* _To do_
[A] In the piece about the NTU course website, what happens every time a course is added to the shopping cart?
[B] Extend the piece about the NTU course website, starting right after its final sentence.

* _Supplied text_
══════════════════════════════

8 min readNov 2, 2023

“The course website has never worked properly” — these are the lyrics from a song selection for the graduation song at National Taiwan University in a certain year. It demonstrates how a bad-interaction course system could impact students.

The course website is a must-visit for every NTU student. I still remember when I entered NTU, I was terrified by this course website. Selecting courses is like using Amazon, adding courses to a shopping cart. The process of adding courses to the shopping cart is extremely unreasonable — it opens a new window every time you add the course to the shopping cart.

However, the course website is not the only case with bad-interaction experiences, there are many across the school. But the course website is the most persistent visits system, it has been complained about for a very long while, and apparently, there is nothing has changed which is what we all could imagine. 😄

My senior Po-Hao (James) Chang, also known as Mr. Po, and his team created a new generation of course website called “NTU Course Neo” as part of a class project.

══════════════════════════════

* _Entries provided_

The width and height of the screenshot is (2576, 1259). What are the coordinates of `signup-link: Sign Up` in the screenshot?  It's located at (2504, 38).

══════════════════════════════

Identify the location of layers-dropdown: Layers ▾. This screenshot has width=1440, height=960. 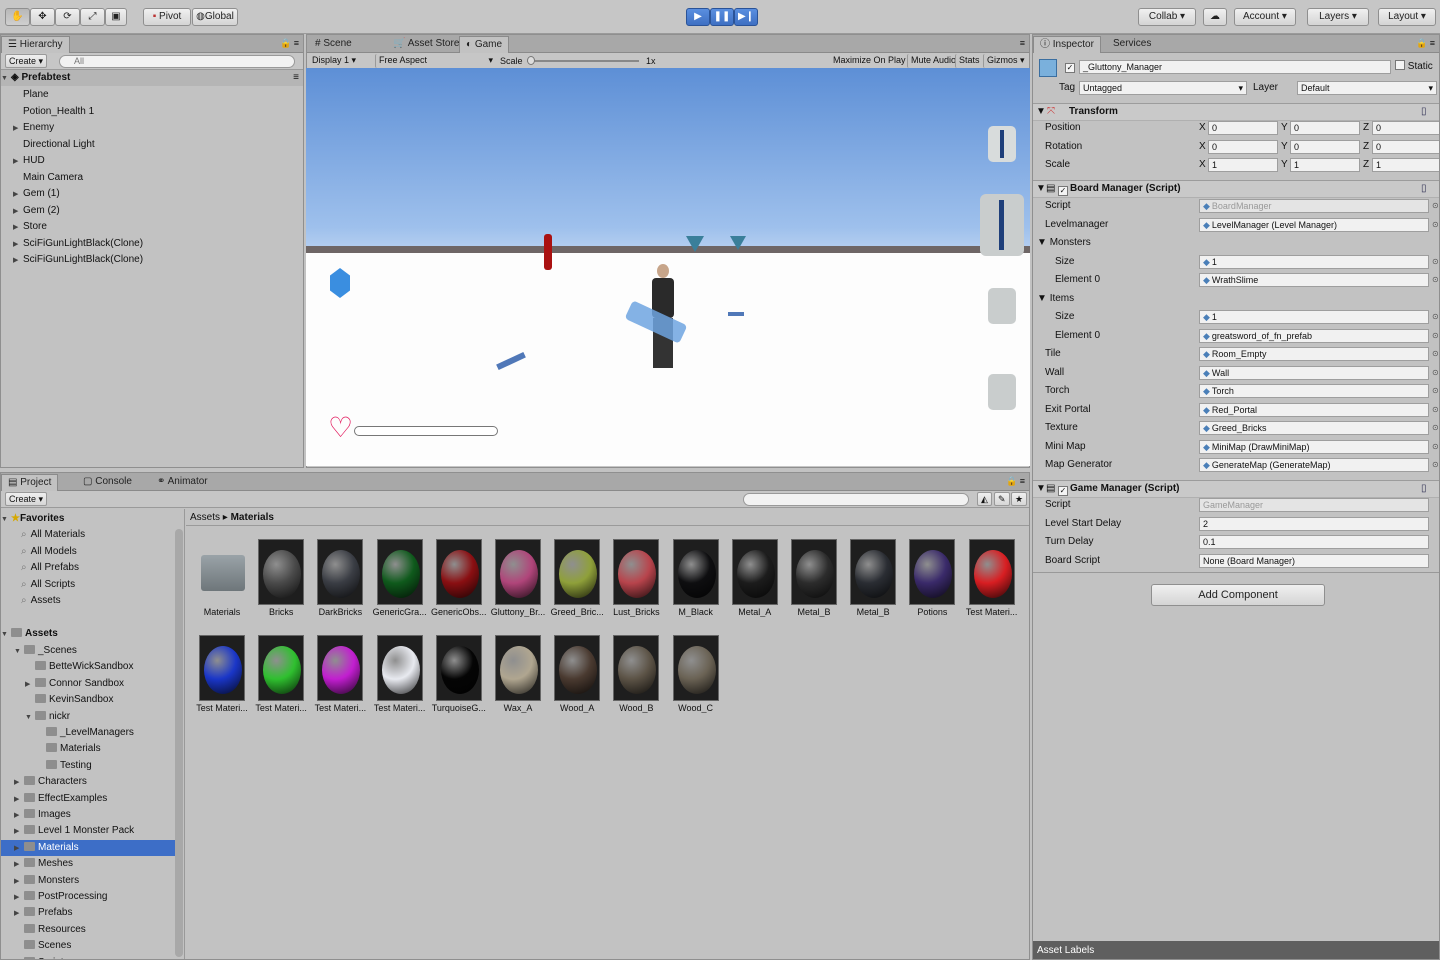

══════════════════════════════

* _Expected results_
[A] A new window opens.

[B]
Once it was released, there were many positive responses from students. Later on, the Neo team got a partnership with the Office of Academic Affairs (ACA, Which responds to the legacy course website), and that plan to integrate/replace the old course website.

In order to handle the course website for over 30,000 students in the university, we had several discussions about system design and its infrastructure.

Some Background

The first request from ACA is to self-hosted everything. This means we cannot use any PaaS such as Cloud SQL, GKE, and many more and need to host those services by ourselves. All of them had to be built from scratch, which only increased the implementation complexity and maintenance costs.

In this project, I was the only Software Architect. For someone like me, who has mainly worked with cloud services in recent years, it was indeed a painful experience. It had been a long time since I had encountered a situation where I had to set up a self-hosted database.

Anyway, their reason for this request is to ensure cybersecurity and reduce the possibility of lacking student data. Which I think is totally irrational as their system is based on SQL-injection-enabled, Open Private Data practice and also lacks prevention of data. (LOL)

Fortunately, ACA already had its data center, so we just need to get new machines and set them up.

Infrastructure

The main infrastructure is based on Proxmox Virtual Environment (PVE) and setup number of Virtual Machines on the hypervisor layer. With this, we are able to recover VMs without physical access to the machine or use IPMI.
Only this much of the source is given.